Is daarmee alles volgens iedereen perfect? Nee, ook hier valt over de juiste verhouding tussen markt en overheid te discussiëren. Er zijn critici die het onwenselijk vinden dat de parken in handen zijn van buitenlandse bedrijven. Beter zou een overheidsbedrijf meedoen.

Ook kan de overheid niet achteroverleunen. Als de vraag naar elektriciteit niet blijft groeien, dreigt hier ook het animo onder windparkenbouwers af te nemen. Dan wordt de elektriciteitsprijs te laag om te kunnen verdienen aan de parken. „De overheid moet wel zorgen dat de industrie elektrificeert, of het vervoer.”
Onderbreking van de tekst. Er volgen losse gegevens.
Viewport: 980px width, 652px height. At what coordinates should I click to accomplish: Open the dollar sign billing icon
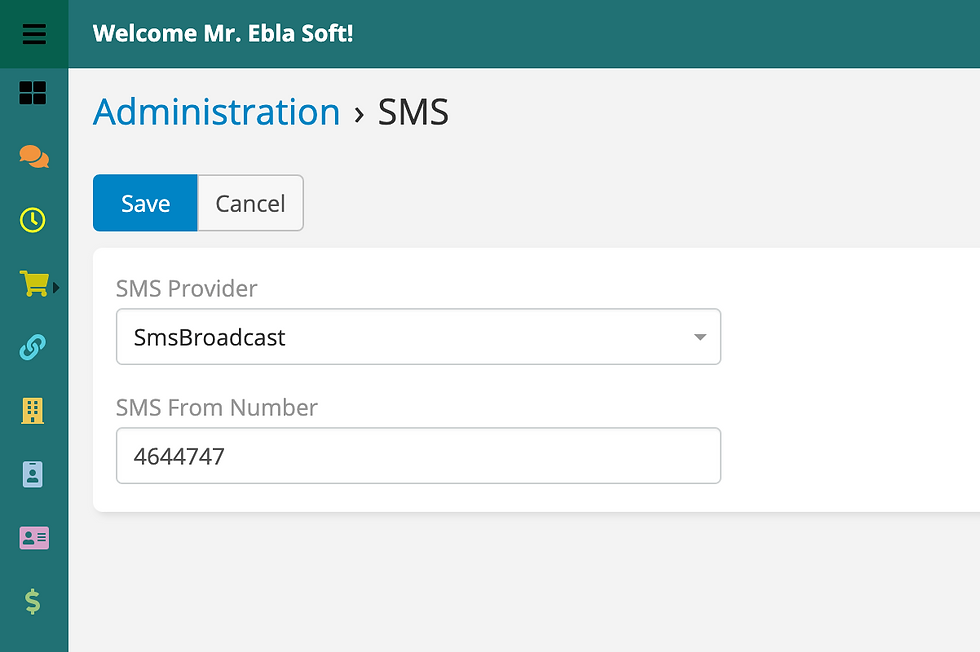coord(33,602)
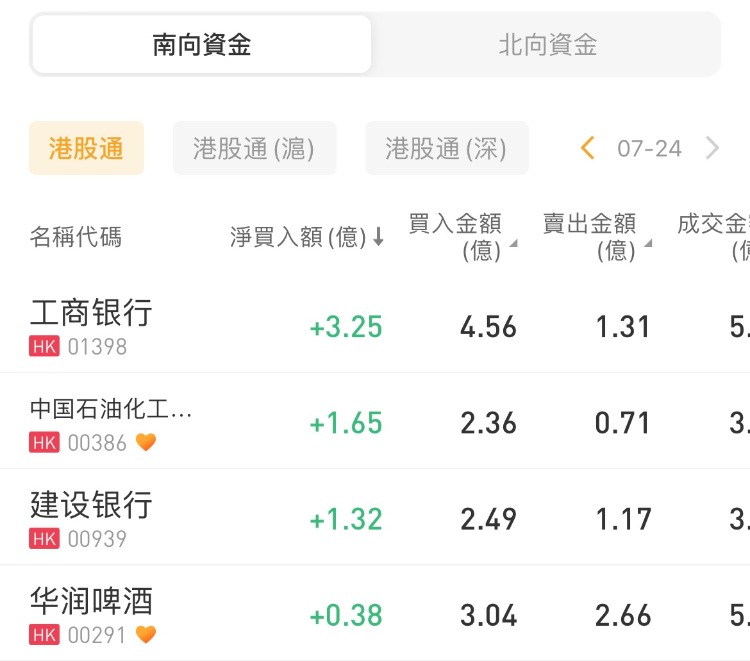Go to previous date with left arrow
The height and width of the screenshot is (661, 750).
(x=588, y=149)
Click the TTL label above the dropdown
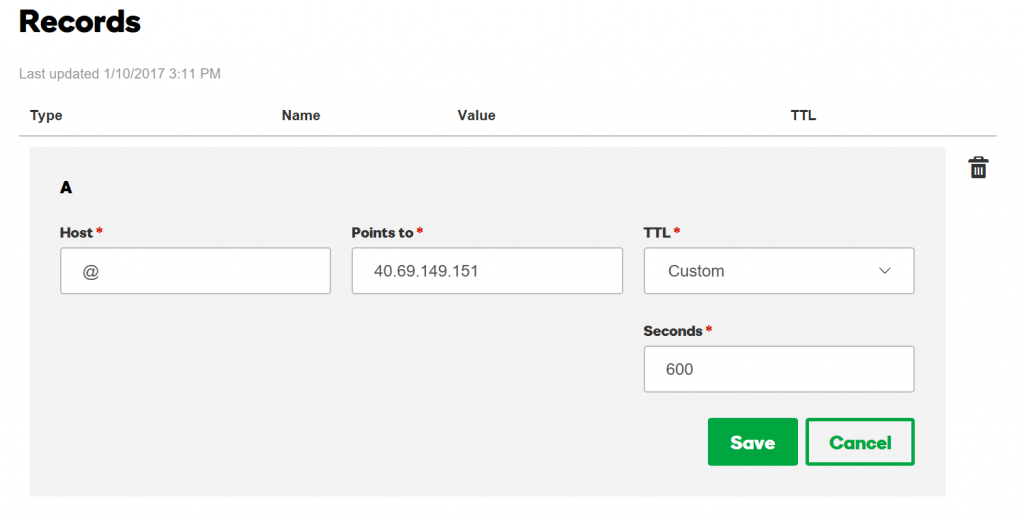This screenshot has height=521, width=1024. tap(657, 233)
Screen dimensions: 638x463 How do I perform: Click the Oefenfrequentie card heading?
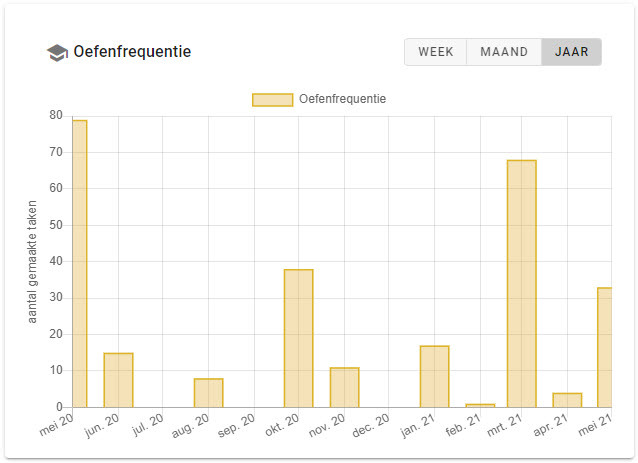tap(132, 52)
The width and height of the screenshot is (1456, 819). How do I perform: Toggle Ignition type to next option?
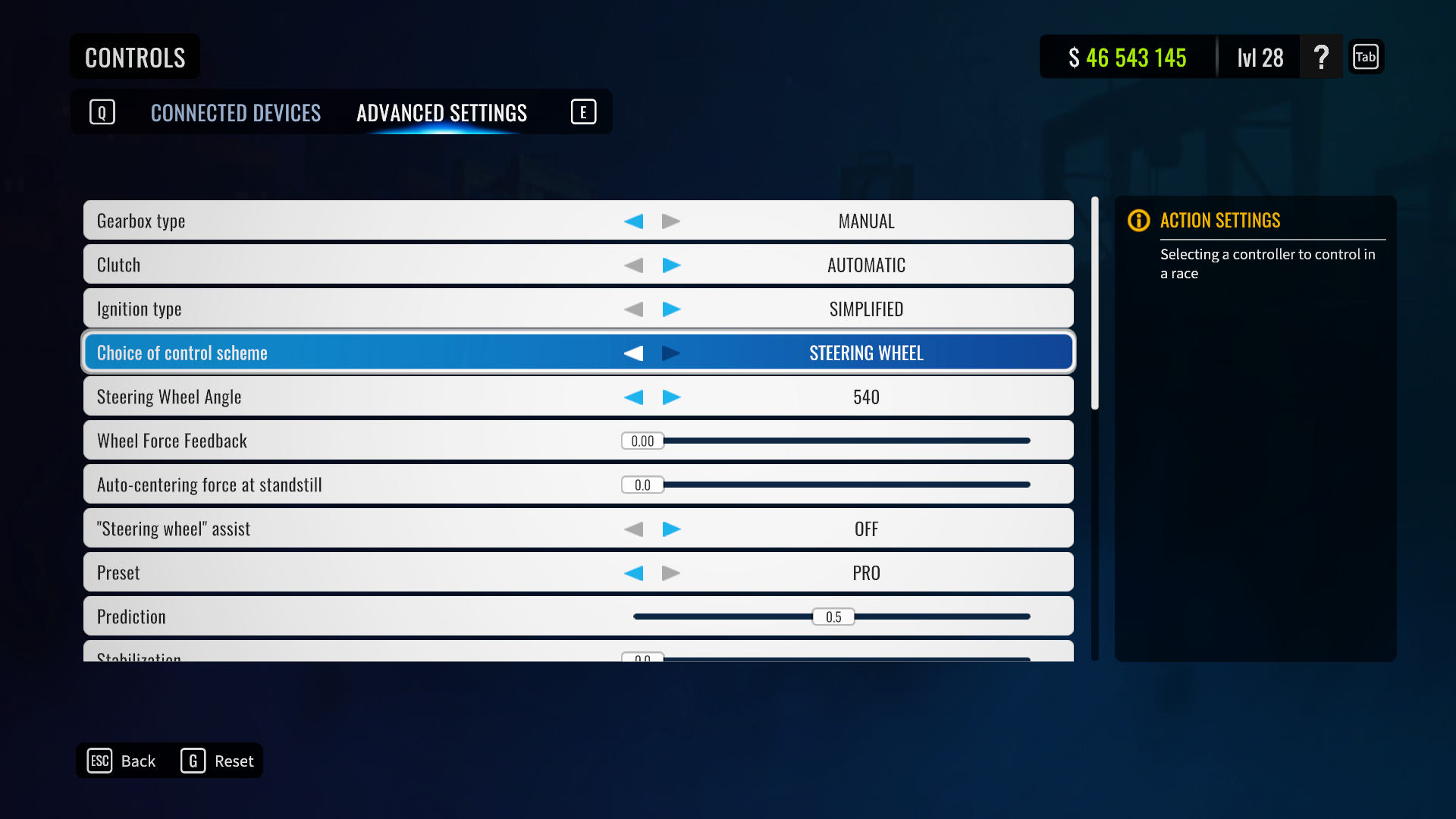[670, 308]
Is deze slimme subsidie nou toepasbaar op andere bedrijfstakken? Uiteraard niet één op één, want de hobbels zijn in elke markt anders. Bij windparken veilt de overheid kavels in zee. „Dat is heel anders dan een bestaande fabriek vergroenen.” Maar de kern van het idee is wel te kopiëren. Praat met bedrijven over welke risico’s ze nu tegenhouden om bijvoorbeeld klimaatvriendelijker te produceren. Neem alleen de risico’s weg die je als overheid beter kan beïnvloeden en dragen. En laat de rest vooral bij de markt liggen. Daarvoor zijn ambtenaren nodig die de markt door en door kennen en zich niet laten bedotten.

Het past bij wat econoom Mariana Mazzucato al jaren adviseert: zorg voor goede ambtenaren die de bullshit kunnen zeven uit de roep van bedrijven om overheidshulp. Zo worden al die subsidiemiljarden slim in plaats van dom.